Je priais pour qu'il n'ait rien entendu, même si j'étais consciente que psalmodier n'était d'aucune utilité. Je tachai de reprendre une contenance avant de faire volte-face.

Cassie l'observait la bouche grande ouverte, et malgré son maquillage blafard, il ne faisait aucun doute qu'elle rougissait.

— Je vais voir où est passé Charlie, s'excusa-t-elle dans un rire nerveux.

Face au regard circonspect de David, son visage ne cessait de prendre une teinte de plus en plus vive. C'est avec une rapidité suspecte et une gêne manifeste qu'elle fendit la foule. David, parfaitement indifférent à son départ, profita de l'espace vide qu'elle venait de laisser à mes côtés pour s'y installer. Il posa sa main sur la rambarde, son corps tourné vers moi. Son parfum capiteux flottait dans l'air et me donnait d'agréables vertiges.

— Sauvage ?

« Surtout, rester calme. Sourire. Sourire. » martelai-je intérieurement, en dévoilant mes dents avec autant de naturel qu'un androïde japonais.

— Je lui racontais mon voyage au Brésil, improvisai-je. Cassie est très engagée contre la déforestation. Elle espérait que le pays demeurait... sauvage !

Une chance qu'il ne connaisse pas bien l'intéressée car il s'agissait là un mensonge rocambolesque.

Cassie soucieuse de l'écologie...

Au vu de l'utilisation intensive qu'elle faisait des aérosols de laque, j'étais persuadée qu'elle était la principale responsable de la destruction de la couche d'ozone. David hocha la tête, même s'il ne semblait pas entièrement satisfait de ma réponse. Après un court silence, il reprit à moitié sérieux : « Dois-je considérer ce garçon comme un de tes prétendants, et donc, comme un rival ? »

— Charlie ?

Je fis mon possible pour ne pas éclater de rire.

— Alors ? Un duel s'impose-t-il ? (Devant mon regard incrédule, il poursuivit avec impertinence :) J'ai toujours eu un faible pour celui entre Danceny et Valmont, dans les Liaisons Dangereuses.

Je fronçai les sourcils.

Le titre ravivait dans ma mémoire autant de souvenirs endormis que de sentiments enfouis.

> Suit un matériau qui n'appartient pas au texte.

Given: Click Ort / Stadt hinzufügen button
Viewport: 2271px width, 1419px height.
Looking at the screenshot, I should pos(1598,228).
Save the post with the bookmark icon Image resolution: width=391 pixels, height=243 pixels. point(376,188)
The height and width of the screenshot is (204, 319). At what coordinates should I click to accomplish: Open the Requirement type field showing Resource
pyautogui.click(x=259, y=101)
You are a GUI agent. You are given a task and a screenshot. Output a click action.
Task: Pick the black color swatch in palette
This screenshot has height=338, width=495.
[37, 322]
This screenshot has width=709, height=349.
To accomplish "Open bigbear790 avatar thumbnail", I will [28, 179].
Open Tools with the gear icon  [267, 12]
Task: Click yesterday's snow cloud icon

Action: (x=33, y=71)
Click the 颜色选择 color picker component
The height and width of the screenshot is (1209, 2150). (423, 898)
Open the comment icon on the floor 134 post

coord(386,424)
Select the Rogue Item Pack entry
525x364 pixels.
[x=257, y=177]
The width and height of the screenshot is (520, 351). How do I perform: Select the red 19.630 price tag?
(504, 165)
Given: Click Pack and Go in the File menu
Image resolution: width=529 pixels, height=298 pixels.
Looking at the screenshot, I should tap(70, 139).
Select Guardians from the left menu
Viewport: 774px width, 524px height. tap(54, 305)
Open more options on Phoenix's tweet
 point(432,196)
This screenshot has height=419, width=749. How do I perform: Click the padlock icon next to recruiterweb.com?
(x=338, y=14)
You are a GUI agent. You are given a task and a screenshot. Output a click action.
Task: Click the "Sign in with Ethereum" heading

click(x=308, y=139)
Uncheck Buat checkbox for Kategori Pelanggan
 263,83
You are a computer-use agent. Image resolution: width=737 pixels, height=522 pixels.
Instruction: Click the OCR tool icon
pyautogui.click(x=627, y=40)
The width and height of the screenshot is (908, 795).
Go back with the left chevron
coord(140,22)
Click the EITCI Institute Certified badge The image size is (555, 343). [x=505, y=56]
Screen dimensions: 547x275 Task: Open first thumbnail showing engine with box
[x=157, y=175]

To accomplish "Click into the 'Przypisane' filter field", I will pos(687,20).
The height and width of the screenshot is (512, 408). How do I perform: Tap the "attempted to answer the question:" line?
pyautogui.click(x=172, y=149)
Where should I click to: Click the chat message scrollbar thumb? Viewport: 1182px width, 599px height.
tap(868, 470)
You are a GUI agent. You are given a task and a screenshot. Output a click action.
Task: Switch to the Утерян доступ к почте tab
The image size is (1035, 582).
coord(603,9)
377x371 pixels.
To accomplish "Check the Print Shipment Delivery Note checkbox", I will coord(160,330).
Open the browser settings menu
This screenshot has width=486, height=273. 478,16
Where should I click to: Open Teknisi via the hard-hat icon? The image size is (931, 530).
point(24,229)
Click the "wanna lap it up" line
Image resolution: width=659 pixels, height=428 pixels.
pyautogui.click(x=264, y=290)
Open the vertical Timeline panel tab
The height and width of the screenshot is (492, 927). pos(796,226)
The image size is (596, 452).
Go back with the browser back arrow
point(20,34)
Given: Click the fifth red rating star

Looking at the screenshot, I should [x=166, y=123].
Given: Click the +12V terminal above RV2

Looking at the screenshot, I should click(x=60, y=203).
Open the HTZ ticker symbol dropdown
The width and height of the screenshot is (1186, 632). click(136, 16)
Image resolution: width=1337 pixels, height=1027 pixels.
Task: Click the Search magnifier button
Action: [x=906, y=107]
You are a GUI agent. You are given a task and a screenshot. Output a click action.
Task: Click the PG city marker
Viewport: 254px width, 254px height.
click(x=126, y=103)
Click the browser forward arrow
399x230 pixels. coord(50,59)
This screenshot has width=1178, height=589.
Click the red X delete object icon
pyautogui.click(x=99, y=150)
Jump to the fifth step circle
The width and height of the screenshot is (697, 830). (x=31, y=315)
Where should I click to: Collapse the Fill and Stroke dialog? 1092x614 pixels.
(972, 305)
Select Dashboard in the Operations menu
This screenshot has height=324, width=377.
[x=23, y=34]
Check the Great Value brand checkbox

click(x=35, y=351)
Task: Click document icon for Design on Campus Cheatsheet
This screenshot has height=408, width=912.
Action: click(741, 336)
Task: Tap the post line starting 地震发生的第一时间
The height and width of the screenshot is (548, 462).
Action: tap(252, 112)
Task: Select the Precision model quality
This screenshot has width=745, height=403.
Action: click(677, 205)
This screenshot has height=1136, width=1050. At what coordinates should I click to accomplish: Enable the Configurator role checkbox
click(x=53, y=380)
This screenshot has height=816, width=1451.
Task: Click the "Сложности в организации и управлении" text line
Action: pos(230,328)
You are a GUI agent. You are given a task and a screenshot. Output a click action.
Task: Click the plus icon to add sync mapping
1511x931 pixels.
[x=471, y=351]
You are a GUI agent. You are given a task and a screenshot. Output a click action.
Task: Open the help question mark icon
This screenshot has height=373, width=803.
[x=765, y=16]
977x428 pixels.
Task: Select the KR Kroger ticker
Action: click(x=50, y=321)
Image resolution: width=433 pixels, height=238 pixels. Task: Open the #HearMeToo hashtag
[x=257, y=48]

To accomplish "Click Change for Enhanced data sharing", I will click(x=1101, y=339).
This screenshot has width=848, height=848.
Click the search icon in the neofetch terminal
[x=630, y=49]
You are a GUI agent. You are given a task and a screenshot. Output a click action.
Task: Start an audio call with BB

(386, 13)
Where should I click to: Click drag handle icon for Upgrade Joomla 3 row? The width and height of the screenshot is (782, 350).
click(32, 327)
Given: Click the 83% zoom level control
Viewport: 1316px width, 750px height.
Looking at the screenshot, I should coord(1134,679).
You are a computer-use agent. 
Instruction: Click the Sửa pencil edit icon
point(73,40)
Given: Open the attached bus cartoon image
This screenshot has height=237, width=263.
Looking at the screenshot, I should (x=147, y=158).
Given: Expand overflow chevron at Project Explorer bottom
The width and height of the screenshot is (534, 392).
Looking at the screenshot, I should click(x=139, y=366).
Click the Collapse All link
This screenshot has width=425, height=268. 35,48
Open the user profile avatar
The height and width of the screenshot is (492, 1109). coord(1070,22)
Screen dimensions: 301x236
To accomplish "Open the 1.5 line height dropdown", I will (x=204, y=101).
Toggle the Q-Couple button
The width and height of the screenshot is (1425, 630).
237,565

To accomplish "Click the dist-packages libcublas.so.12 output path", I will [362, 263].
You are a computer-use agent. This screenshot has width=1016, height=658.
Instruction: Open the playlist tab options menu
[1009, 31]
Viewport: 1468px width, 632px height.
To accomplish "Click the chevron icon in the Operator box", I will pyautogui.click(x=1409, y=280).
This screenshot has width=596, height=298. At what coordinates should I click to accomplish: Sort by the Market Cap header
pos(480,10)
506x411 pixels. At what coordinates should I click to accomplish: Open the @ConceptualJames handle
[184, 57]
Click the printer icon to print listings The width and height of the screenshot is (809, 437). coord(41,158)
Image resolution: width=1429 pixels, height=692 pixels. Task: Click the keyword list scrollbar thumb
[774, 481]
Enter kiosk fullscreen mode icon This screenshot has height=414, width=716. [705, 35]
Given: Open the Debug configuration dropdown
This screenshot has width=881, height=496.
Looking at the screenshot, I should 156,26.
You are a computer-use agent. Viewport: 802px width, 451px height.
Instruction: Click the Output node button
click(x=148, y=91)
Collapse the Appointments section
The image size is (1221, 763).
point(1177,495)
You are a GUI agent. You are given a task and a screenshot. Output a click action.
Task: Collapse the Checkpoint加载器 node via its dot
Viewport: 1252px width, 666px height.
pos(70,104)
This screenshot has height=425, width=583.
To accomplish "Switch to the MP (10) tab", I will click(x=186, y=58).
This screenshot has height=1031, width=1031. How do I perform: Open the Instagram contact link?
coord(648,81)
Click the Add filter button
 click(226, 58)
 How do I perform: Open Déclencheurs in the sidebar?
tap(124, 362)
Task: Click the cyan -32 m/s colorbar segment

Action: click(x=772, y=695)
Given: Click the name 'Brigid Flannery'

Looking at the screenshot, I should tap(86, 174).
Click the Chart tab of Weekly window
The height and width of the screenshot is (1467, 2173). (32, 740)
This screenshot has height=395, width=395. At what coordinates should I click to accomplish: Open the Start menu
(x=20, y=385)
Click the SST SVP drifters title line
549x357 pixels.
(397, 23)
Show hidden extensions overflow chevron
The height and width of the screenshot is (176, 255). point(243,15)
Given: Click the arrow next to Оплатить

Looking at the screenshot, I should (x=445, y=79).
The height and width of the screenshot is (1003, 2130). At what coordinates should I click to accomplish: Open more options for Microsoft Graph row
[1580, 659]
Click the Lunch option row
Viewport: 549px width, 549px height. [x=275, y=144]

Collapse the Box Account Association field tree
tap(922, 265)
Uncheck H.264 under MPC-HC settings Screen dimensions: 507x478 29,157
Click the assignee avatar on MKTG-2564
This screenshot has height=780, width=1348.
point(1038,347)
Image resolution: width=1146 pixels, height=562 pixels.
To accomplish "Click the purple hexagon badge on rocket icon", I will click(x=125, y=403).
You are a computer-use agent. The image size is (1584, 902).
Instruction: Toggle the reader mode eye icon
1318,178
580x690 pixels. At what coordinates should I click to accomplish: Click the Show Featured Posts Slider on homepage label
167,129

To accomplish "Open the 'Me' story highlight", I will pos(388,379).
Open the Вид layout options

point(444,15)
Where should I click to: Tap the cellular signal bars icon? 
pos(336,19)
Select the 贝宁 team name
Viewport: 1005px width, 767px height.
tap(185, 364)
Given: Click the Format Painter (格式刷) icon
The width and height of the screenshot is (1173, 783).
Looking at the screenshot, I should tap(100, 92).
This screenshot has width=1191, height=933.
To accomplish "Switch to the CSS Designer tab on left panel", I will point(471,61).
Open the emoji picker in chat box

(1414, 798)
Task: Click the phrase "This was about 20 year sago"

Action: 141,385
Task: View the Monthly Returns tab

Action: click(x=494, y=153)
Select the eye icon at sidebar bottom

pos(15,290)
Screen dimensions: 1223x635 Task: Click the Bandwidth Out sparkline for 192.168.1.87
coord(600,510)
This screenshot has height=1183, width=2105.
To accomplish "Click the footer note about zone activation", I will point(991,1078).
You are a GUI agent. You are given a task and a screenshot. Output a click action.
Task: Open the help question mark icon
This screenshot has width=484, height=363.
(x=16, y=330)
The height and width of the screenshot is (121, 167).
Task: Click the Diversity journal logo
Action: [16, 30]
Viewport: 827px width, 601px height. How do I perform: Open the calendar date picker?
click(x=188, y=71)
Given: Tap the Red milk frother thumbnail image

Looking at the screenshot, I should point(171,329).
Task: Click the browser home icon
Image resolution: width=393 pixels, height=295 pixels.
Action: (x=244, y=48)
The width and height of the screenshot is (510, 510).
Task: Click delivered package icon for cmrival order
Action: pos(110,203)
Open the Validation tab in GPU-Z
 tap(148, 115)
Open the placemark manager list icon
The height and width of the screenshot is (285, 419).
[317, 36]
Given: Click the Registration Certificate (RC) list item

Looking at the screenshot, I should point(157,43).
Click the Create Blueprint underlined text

— Je crains de ne pouvoir partager ton enthousiasme, regrettai-je. Ce Choderlos de Laclos, en plus d'être un piètre auteur, était un homme sinistre doublé d'un traitre républicain ! Un rabat-joie sans nom, un pisse-froid, un...

Je m'arrêtai lorsque je constatai l'expression de David qui oscillait entre la stupéfaction et l'amusement. Il pencha finalement pour ce dernier.

— Un pisse-froid ? (Il haussa un sourcil.) À t'entendre, on te croirait assez vieille pour l'avoir côtoyé.

Vieille ?

Je me mordis la lèvre pour ne pas répliquer.

— J'ai dû lire ça quelque part.

— Tu ne finiras jamais de me surprendre.

Brièvement, sa fossette apparut. Mais, encore plus vite qu'il était né, son sourire s'effaça. Son regard intense plongea alors dans le mien, à la recherche de réponses, même s'il n'avait pas formulé de question.

— Je suis allé à l'hôpital.

Son ton était dégagé, mais j'étais convaincue que son détachement apparent n'était qu'une façade en placoplatre.

— J'aimerais que tu répondes franchement à une question.

L'intensité avec laquelle me scrutaient ses deux perles grises manqua de me faire ciller.

— Je t'écoute.

— Est-ce que tu as fait quelque chose... sur moi ? Pour me soigner, je veux dire.

Je plissai les yeux, feignant l'incompréhension.

— Tu veux dire que tu es guéri ?

— C'est ça !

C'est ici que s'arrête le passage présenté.